### Data items
┄┄┄┄┄┄┄┄┄┄

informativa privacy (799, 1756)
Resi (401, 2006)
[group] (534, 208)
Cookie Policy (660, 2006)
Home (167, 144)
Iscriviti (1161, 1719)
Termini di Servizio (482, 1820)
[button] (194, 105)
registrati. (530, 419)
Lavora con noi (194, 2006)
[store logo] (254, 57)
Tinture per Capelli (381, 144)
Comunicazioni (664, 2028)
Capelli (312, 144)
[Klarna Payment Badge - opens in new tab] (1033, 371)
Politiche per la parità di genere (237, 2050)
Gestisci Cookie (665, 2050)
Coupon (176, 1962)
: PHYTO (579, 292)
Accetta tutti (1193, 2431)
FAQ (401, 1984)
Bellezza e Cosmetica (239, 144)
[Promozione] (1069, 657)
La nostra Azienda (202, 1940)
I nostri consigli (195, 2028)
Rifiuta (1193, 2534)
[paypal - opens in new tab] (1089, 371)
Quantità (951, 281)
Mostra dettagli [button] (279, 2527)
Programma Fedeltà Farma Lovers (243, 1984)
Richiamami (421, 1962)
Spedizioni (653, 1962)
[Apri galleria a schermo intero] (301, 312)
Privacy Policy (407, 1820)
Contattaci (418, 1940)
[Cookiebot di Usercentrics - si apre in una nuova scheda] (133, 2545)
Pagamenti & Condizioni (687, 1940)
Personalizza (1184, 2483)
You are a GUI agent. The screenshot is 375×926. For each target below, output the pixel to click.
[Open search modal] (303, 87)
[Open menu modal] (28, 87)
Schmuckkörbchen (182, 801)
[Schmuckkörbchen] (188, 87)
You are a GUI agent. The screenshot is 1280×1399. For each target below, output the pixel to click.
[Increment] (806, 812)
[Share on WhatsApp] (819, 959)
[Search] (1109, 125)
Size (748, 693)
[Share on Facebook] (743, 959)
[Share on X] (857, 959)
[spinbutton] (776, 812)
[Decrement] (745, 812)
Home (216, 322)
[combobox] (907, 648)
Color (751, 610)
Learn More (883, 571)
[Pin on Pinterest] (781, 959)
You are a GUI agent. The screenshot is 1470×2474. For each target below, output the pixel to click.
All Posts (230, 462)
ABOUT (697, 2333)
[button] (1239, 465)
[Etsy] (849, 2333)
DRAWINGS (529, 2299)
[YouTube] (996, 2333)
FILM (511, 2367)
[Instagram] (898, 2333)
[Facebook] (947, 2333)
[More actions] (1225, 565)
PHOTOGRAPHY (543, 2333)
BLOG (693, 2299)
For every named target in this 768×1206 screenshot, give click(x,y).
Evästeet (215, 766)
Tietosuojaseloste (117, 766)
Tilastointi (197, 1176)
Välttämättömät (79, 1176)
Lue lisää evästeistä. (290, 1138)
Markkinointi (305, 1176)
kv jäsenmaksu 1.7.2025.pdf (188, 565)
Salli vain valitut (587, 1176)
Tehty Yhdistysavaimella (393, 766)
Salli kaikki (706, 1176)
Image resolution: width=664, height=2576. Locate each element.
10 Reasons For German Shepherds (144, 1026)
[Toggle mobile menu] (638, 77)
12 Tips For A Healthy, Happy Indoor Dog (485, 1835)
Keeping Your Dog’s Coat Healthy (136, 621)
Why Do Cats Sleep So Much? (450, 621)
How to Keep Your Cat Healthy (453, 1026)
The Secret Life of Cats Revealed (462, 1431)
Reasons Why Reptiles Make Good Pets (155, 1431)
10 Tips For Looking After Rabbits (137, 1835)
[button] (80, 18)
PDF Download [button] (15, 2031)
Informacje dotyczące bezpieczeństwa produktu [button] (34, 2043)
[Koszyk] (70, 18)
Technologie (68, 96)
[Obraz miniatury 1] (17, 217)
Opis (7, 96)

┄┄┄┄┄┄┄┄┄┄

### DIRECTIONS FOR THIS TASK
Give only the lines from the one holding "Spedizioni (653, 1962)" through the one holding "Why Do Cats Sleep So Much? (450, 621)", each restated exactly as it appears above.

### OUTPUT FOR THIS TASK
Spedizioni (653, 1962)
[Apri galleria a schermo intero] (301, 312)
Privacy Policy (407, 1820)
Contattaci (418, 1940)
[Cookiebot di Usercentrics - si apre in una nuova scheda] (133, 2545)
Pagamenti & Condizioni (687, 1940)
Personalizza (1184, 2483)
You are a GUI agent. The screenshot is 375×926. For each target below, output the pixel to click.
[Open search modal] (303, 87)
[Open menu modal] (28, 87)
Schmuckkörbchen (182, 801)
[Schmuckkörbchen] (188, 87)
You are a GUI agent. The screenshot is 1280×1399. For each target below, output the pixel to click.
[Increment] (806, 812)
[Share on WhatsApp] (819, 959)
[Search] (1109, 125)
Size (748, 693)
[Share on Facebook] (743, 959)
[Share on X] (857, 959)
[spinbutton] (776, 812)
[Decrement] (745, 812)
Home (216, 322)
[combobox] (907, 648)
Color (751, 610)
Learn More (883, 571)
[Pin on Pinterest] (781, 959)
You are a GUI agent. The screenshot is 1470×2474. For each target below, output the pixel to click.
All Posts (230, 462)
ABOUT (697, 2333)
[button] (1239, 465)
[Etsy] (849, 2333)
DRAWINGS (529, 2299)
[YouTube] (996, 2333)
FILM (511, 2367)
[Instagram] (898, 2333)
[Facebook] (947, 2333)
[More actions] (1225, 565)
PHOTOGRAPHY (543, 2333)
BLOG (693, 2299)
For every named target in this 768×1206 screenshot, give click(x,y).
Evästeet (215, 766)
Tietosuojaseloste (117, 766)
Tilastointi (197, 1176)
Välttämättömät (79, 1176)
Lue lisää evästeistä. (290, 1138)
Markkinointi (305, 1176)
kv jäsenmaksu 1.7.2025.pdf (188, 565)
Salli vain valitut (587, 1176)
Tehty Yhdistysavaimella (393, 766)
Salli kaikki (706, 1176)
Image resolution: width=664, height=2576. Locate each element.
10 Reasons For German Shepherds (144, 1026)
[Toggle mobile menu] (638, 77)
12 Tips For A Healthy, Happy Indoor Dog (485, 1835)
Keeping Your Dog’s Coat Healthy (136, 621)
Why Do Cats Sleep So Much? (450, 621)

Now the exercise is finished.